INPUT:

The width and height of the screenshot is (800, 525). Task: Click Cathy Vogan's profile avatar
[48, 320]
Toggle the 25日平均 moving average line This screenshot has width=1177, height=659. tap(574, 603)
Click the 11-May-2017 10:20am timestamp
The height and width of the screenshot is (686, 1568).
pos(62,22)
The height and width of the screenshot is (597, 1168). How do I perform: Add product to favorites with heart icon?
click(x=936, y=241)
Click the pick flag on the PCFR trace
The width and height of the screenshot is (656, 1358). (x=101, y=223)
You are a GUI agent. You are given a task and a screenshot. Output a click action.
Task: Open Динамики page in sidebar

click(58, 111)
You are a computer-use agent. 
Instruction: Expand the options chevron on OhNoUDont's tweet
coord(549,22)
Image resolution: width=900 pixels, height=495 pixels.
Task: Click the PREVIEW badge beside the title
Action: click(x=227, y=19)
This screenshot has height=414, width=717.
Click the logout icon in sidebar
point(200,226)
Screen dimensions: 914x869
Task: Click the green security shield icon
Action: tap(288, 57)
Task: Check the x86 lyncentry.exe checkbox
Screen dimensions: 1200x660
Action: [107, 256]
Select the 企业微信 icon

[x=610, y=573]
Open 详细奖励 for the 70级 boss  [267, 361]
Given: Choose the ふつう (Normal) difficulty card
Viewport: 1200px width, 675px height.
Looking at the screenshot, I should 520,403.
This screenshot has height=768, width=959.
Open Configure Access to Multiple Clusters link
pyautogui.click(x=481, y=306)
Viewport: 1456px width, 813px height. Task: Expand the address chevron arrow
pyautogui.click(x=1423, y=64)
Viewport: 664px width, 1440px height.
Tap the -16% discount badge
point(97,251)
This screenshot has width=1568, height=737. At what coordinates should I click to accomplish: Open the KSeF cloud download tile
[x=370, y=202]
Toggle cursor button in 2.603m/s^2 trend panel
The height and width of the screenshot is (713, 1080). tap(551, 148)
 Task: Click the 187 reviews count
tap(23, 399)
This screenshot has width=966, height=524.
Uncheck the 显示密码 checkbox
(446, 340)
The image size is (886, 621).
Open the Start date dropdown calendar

YOUR INSTRUCTIONS: Whenever the word "agent" occurs in a line above, copy that line.

WRITTEN ANSWER:
You are a GUI agent. You are given a task and a screenshot. Output a click action.
You are a computer-use agent. 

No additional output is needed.